- _To be done_:
1 > Using the article on data science platforms below, decide whether each statement agrees with it, answering yes or no and quoting the deciding words: (a) The article holds that a modern data science platform should focus on enabling everyone to build machine learning models. (b) Kaggle competitions suggest that companies submit their challenges. (c) Most of the vendors try to make the process of model development leaner and more efficient.
2 > Proceed with the article on data science platforms below, picking up after its final sentence.

- _Text shown_:
──────

AI Insights, NOVEMBER 2020
How a Platform should support Data Science
Björn Preuß
Chief Data Scientist, 2021.AI
A modern data science platform’s focus should not be to enable everyone to build machine learning models. Instead, the focus should be on structuring the deployment process, allowing for more transparent and governed models that are usable on all applications across an enterprise.
Data Science is often about model development and the process of developing the best working and most efficient model for a given problem. Kaggle competitions share this exact view and suggest that companies submit their challenges so that the world’s best data scientists can develop models to solve them.
When working with data science in this way, you might end up with the best model in class, and the problem gets solved, but then what? What comes next?
When looking at larger-scale companies, the use of data science depends as much on a structured approach of model deployment and control as it depends on developing a good machine learning model.
This all leads us to a question: what might solve this problem?
Gartner’s Magic Quadrant for data science platforms reveals that software providers try to help companies improve their data science capabilities. You read that correctly; they will help you get better at data science. Looking at most of the vendors, they try to make the process of model development leaner and more efficient. They aim to make every business intelligence (BI) person capable of building machine learning (ML) models. But is this really a problem that needs to be solved? Is this what companies need?

──────

- _Source data_:
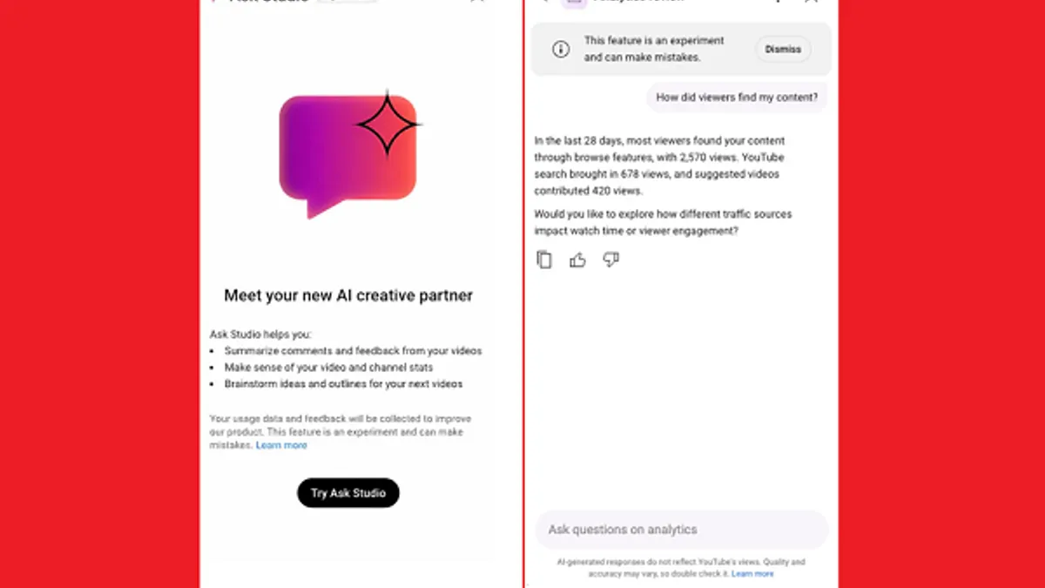Give the response a thumbs down
This screenshot has height=588, width=1045.
pyautogui.click(x=610, y=260)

──────

- _Responses per task_:
1 >
(a) No: "A modern data science platform’s focus should not be to enable everyone to build machine learning models."
(b) Yes: "suggest that companies submit their challenges so that the world’s best data scientists can develop models to solve them"
(c) Yes: "Looking at most of the vendors, they try to make the process of model development leaner and more efficient."

2 >
Probably not. Companies want to have the best models in class built by experts to solve their problems. In the following paragraphs, we will elaborate on what makes data science in a large enterprise problematic and what organizations need to overcome when they wish to unlock the business value that lies in machine learning and data science models.
Gaining value from ML and data science models
Collecting as much data as possible – that was the key process back when big data was the big trend. But, the question as to what should be done with all that data is still open-ended. Data scientists bridge this gap by pairing data with highly complex models written in programming languages, using open source components such as TensorFlow, Spark, Hadoop, etc. Even with a good working model, the organization is still left behind when it comes to generating value.
The data scientist’s model, preferably made by one with Dr. or Prof. titles, resides on a server in the basement. No other person can make sense of the code or math formulas in the comprehensive documentation. This dilemma often leads to a “spiral of model death,” meaning no model gets productionized or used. Furthermore, the data scientist might leave for a new job, leaving the organization with only nominal value.
Building on this, we’ve recently seen emerging frameworks and software products that aim to provide a solution. Lightweight, easy to “play” with, and shiny. Those should solve the problem, but they usually focus on a leaner way to build models. With this, they harvest the flexibility of open source and the advanced features that coding languages have. Many “drag and drop” and AutoML platforms emerged, but these do not leave enough room for tuning and optimizing models – and “real” data scientists do not want to use these “dumbed down” platforms. For real models, real platforms are needed. Models need to be built by experts if they should support a critical business function.
The real problem that should be solved by software is all the long processes around the model development and deployment.
Supporting processes should be standardized for all the models. This covers processes like model deployment, data access points, model management, monitoring of models, deployment of APIs and their management. Let’s walk through a process of model development and look at the parts that should be supported by software.
How software can take over model development
Before starting a data science project, the data scientist needs to consider the tools and components they want to use. These tools include the language to write the model in (e.g., python) or the way they should store the data (e.g., Hadoop). He or she often sets up the environment.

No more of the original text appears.